Add session hook for benchmark metric logging. #3672

qlzh727 · 2018-03-20T18:11:57Z

Current hook is very similar as the LoggingTensorHook. Some of the
function are directly copied since the original one was not
exposed for import. We should seek to eventually move this code to
core when it is mature enough.

Current hook is very similar as the LoggingTensorHook. Some of the function are directly copied since the original one was not exposed for import. We should seek to eventually move this code to core when it is mature enough.

karmel

This looks sufficiently similar to LoggingTensorHook that I think we would be better off subclassing that, calling super for the methods with changes, and doing the post-work. We can overwrite an entire method if necessary. Thoughts?

karmel · 2018-03-20T23:06:32Z

official/utils/logging/metric_hook.py

+from __future__ import division
+from __future__ import print_function
+
+from official.utils.logging import logger


nit: local (official) imports should go below the third party.

The existing hook is similar enough to LoggingTensorHook, and we should eliminate duplicate as much as possible.

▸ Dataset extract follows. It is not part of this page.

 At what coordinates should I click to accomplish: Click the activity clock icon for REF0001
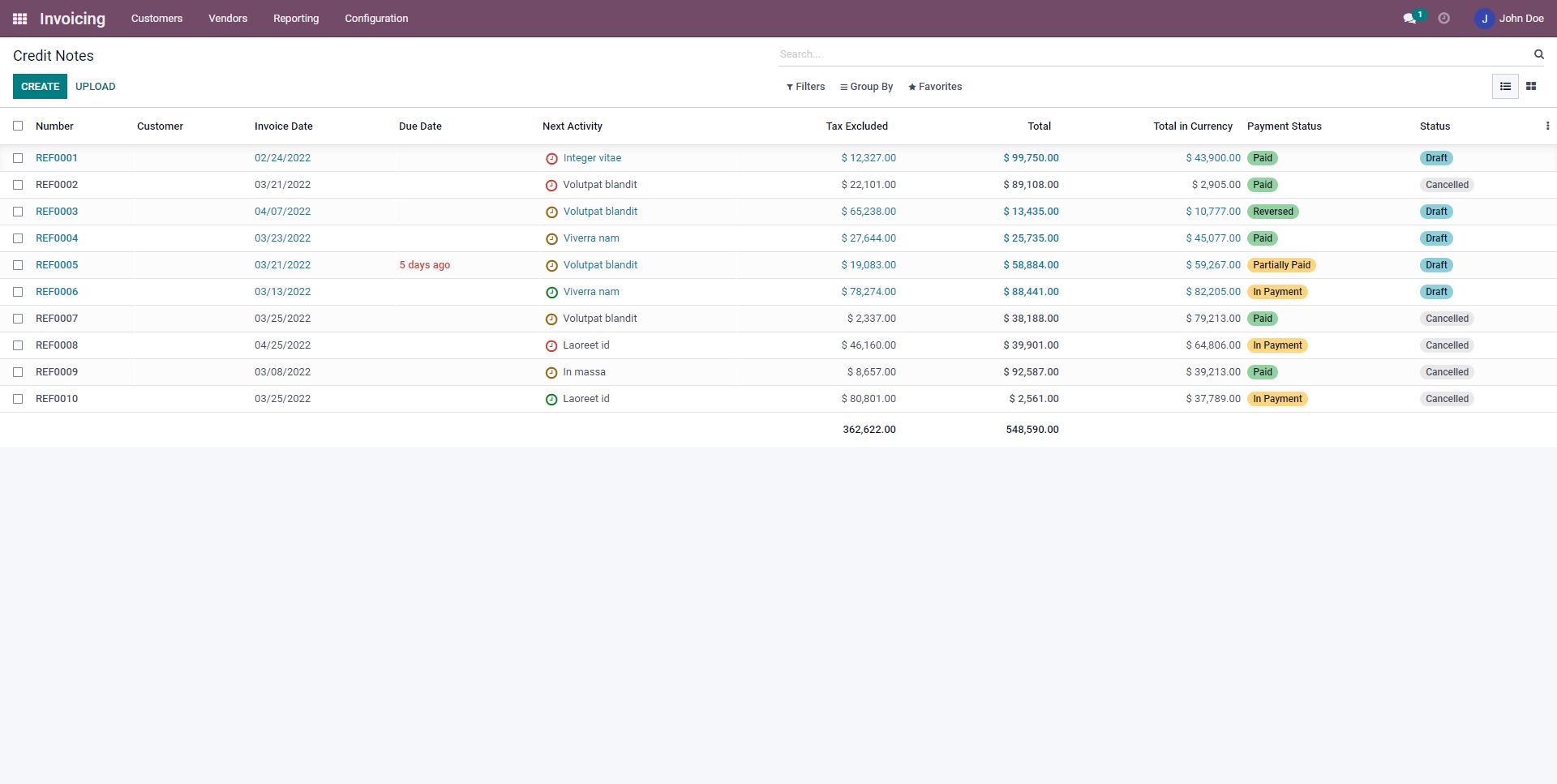(x=551, y=159)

qlzh727 · 2018-03-21T00:10:27Z

Good point. Update to inherit LoggingTensorHook as parent.

karmel

This is exciting. Two notes:

Our lint tests are working! Please lint.
After this gets merged, we will want to add the module and its test to the build file.

karmel · 2018-03-21T03:24:56Z

official/utils/logging/metric_hook.py

+
+  This hook is very similar as tf.train.LoggingTensorHook, which logs given
+  tensors every N local steps, every N seconds, or at the end.
+


Some details on how it is different/what it is used for?

karmel · 2018-03-21T03:25:52Z

official/utils/logging/metric_hook.py

+      tensors: `dict` that maps string-valued tags to tensors/tensor names,
+          or `iterable` of tensors/tensor names.
+      log_dir: `string`, directory path that metric hook should write log to.
+      metric_logger: `BenchmarkLogger`, the benchmark logger that hook should


An instance of BL or a class?

karmel · 2018-03-21T03:29:34Z

official/utils/logging/metric_hook.py

+
+  def begin(self):
+    super(LoggingMetricHook, self).begin()
+    if tf.train.get_global_step() is None:


I suspect the graph can optimize this out, but, for clarity-- maybe call get_global_step once, assigned to a var, and then check and use that var below?

karmel · 2018-03-21T03:43:32Z

official/utils/logging/metric_hook.py

+    self._current_tensors[GLOBAL_STEP_TENSOR_NAME] = tf.train.get_global_step()
+
+  def after_run(self, unused_run_context, run_values):
+    if self._should_trigger:


Comments for all these methods would be helpful, since most people won't know what the parent class does.

karmel · 2018-03-21T03:45:26Z

official/utils/logging/metric_hook.py

+  def _log_metric(self, tensor_values):
+    self._timer.update_last_triggered_step(self._iter_count)
+    global_step = tensor_values[GLOBAL_STEP_TENSOR_NAME]
+    for tag in self._tag_order:


Probably worth noting that this comes from LoggingTensorHook, which captures the keys of tensors during init.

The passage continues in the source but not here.